[What to produce] Return each of the entries below precisely as it appears.

(Data entries)
^^^^

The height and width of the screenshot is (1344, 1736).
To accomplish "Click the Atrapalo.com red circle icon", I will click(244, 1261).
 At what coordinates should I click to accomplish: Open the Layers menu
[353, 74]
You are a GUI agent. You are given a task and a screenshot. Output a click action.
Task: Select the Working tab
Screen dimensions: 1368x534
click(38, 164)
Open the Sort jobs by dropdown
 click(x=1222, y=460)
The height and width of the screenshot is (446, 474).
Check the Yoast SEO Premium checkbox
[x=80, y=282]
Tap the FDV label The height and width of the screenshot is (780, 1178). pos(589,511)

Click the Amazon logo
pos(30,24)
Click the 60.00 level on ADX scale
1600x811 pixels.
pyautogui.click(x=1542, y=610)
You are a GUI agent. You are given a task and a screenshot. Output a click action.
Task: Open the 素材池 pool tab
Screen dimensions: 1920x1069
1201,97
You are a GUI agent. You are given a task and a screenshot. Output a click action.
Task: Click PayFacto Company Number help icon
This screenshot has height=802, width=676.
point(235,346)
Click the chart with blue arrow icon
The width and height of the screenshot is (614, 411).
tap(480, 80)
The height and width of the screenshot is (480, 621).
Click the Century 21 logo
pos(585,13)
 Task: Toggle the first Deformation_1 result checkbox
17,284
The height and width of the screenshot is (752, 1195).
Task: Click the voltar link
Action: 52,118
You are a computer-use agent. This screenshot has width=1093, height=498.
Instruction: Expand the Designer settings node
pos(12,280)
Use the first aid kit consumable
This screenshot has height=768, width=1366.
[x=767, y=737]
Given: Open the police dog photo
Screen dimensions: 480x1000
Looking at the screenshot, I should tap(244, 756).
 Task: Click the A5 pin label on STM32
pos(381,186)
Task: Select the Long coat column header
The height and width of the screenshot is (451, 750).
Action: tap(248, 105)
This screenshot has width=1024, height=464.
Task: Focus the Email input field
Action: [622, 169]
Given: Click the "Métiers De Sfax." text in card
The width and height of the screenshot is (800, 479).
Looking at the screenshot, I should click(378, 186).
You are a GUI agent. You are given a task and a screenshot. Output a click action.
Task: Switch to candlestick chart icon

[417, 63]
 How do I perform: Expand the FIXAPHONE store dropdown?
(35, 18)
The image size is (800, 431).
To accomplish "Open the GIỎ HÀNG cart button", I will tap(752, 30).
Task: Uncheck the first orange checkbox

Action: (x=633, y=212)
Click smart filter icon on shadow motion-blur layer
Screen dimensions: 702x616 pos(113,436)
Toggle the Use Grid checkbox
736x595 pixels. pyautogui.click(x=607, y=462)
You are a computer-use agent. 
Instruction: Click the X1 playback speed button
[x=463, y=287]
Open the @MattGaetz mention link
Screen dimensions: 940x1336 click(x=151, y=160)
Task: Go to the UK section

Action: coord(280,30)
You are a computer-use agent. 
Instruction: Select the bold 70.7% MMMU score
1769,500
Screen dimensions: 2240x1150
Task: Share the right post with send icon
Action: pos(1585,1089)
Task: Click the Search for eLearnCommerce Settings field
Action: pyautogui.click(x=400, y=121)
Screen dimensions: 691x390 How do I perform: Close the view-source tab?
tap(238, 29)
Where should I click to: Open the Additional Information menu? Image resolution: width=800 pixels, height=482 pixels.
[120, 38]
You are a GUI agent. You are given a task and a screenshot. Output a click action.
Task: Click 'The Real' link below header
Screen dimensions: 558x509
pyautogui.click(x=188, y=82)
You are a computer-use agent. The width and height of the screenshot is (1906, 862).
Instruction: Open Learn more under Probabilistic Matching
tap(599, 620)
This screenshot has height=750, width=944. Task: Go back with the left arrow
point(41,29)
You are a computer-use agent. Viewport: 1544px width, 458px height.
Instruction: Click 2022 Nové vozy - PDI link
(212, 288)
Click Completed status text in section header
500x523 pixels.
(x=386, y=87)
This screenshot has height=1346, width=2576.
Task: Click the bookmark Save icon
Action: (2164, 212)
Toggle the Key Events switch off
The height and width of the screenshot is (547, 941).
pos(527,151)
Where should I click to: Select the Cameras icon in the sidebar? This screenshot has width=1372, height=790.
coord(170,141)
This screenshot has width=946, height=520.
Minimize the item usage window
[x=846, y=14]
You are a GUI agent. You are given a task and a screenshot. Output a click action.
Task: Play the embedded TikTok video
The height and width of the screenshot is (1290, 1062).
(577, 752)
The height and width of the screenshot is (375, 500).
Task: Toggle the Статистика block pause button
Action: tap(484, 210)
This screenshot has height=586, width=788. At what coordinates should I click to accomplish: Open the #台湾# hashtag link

^^^^

[Written response]
The height and width of the screenshot is (1344, 1736).
To accomplish "Click the Atrapalo.com red circle icon", I will click(244, 1261).
 At what coordinates should I click to accomplish: Open the Layers menu
[353, 74]
You are a GUI agent. You are given a task and a screenshot. Output a click action.
Task: Select the Working tab
Screen dimensions: 1368x534
click(38, 164)
Open the Sort jobs by dropdown
 click(x=1222, y=460)
The height and width of the screenshot is (446, 474).
Check the Yoast SEO Premium checkbox
[x=80, y=282]
Tap the FDV label The height and width of the screenshot is (780, 1178). pos(589,511)

Click the Amazon logo
pos(30,24)
Click the 60.00 level on ADX scale
1600x811 pixels.
pyautogui.click(x=1542, y=610)
You are a GUI agent. You are given a task and a screenshot. Output a click action.
Task: Open the 素材池 pool tab
Screen dimensions: 1920x1069
1201,97
You are a GUI agent. You are given a task and a screenshot. Output a click action.
Task: Click PayFacto Company Number help icon
This screenshot has height=802, width=676.
point(235,346)
Click the chart with blue arrow icon
The width and height of the screenshot is (614, 411).
tap(480, 80)
The height and width of the screenshot is (480, 621).
Click the Century 21 logo
pos(585,13)
 Task: Toggle the first Deformation_1 result checkbox
17,284
The height and width of the screenshot is (752, 1195).
Task: Click the voltar link
Action: 52,118
You are a computer-use agent. This screenshot has width=1093, height=498.
Instruction: Expand the Designer settings node
pos(12,280)
Use the first aid kit consumable
This screenshot has height=768, width=1366.
[x=767, y=737]
Given: Open the police dog photo
Screen dimensions: 480x1000
Looking at the screenshot, I should tap(244, 756).
 Task: Click the A5 pin label on STM32
pos(381,186)
Task: Select the Long coat column header
The height and width of the screenshot is (451, 750).
Action: tap(248, 105)
This screenshot has width=1024, height=464.
Task: Focus the Email input field
Action: [622, 169]
Given: Click the "Métiers De Sfax." text in card
The width and height of the screenshot is (800, 479).
Looking at the screenshot, I should click(378, 186).
You are a GUI agent. You are given a task and a screenshot. Output a click action.
Task: Switch to candlestick chart icon

[417, 63]
 How do I perform: Expand the FIXAPHONE store dropdown?
(35, 18)
The image size is (800, 431).
To accomplish "Open the GIỎ HÀNG cart button", I will tap(752, 30).
Task: Uncheck the first orange checkbox

Action: (x=633, y=212)
Click smart filter icon on shadow motion-blur layer
Screen dimensions: 702x616 pos(113,436)
Toggle the Use Grid checkbox
736x595 pixels. pyautogui.click(x=607, y=462)
You are a computer-use agent. 
Instruction: Click the X1 playback speed button
[x=463, y=287]
Open the @MattGaetz mention link
Screen dimensions: 940x1336 click(x=151, y=160)
Task: Go to the UK section

Action: coord(280,30)
You are a computer-use agent. 
Instruction: Select the bold 70.7% MMMU score
1769,500
Screen dimensions: 2240x1150
Task: Share the right post with send icon
Action: pos(1585,1089)
Task: Click the Search for eLearnCommerce Settings field
Action: pyautogui.click(x=400, y=121)
Screen dimensions: 691x390 How do I perform: Close the view-source tab?
tap(238, 29)
Where should I click to: Open the Additional Information menu? Image resolution: width=800 pixels, height=482 pixels.
[120, 38]
You are a GUI agent. You are given a task and a screenshot. Output a click action.
Task: Click 'The Real' link below header
Screen dimensions: 558x509
pyautogui.click(x=188, y=82)
You are a computer-use agent. The width and height of the screenshot is (1906, 862).
Instruction: Open Learn more under Probabilistic Matching
tap(599, 620)
This screenshot has height=750, width=944. Task: Go back with the left arrow
point(41,29)
You are a computer-use agent. Viewport: 1544px width, 458px height.
Instruction: Click 2022 Nové vozy - PDI link
(212, 288)
Click Completed status text in section header
500x523 pixels.
(x=386, y=87)
This screenshot has height=1346, width=2576.
Task: Click the bookmark Save icon
Action: (2164, 212)
Toggle the Key Events switch off
The height and width of the screenshot is (547, 941).
pos(527,151)
Where should I click to: Select the Cameras icon in the sidebar? This screenshot has width=1372, height=790.
coord(170,141)
This screenshot has width=946, height=520.
Minimize the item usage window
[x=846, y=14]
You are a GUI agent. You are given a task and a screenshot. Output a click action.
Task: Play the embedded TikTok video
The height and width of the screenshot is (1290, 1062).
(577, 752)
The height and width of the screenshot is (375, 500).
Task: Toggle the Статистика block pause button
Action: tap(484, 210)
This screenshot has height=586, width=788. At what coordinates should I click to accomplish: Open the #台湾# hashtag link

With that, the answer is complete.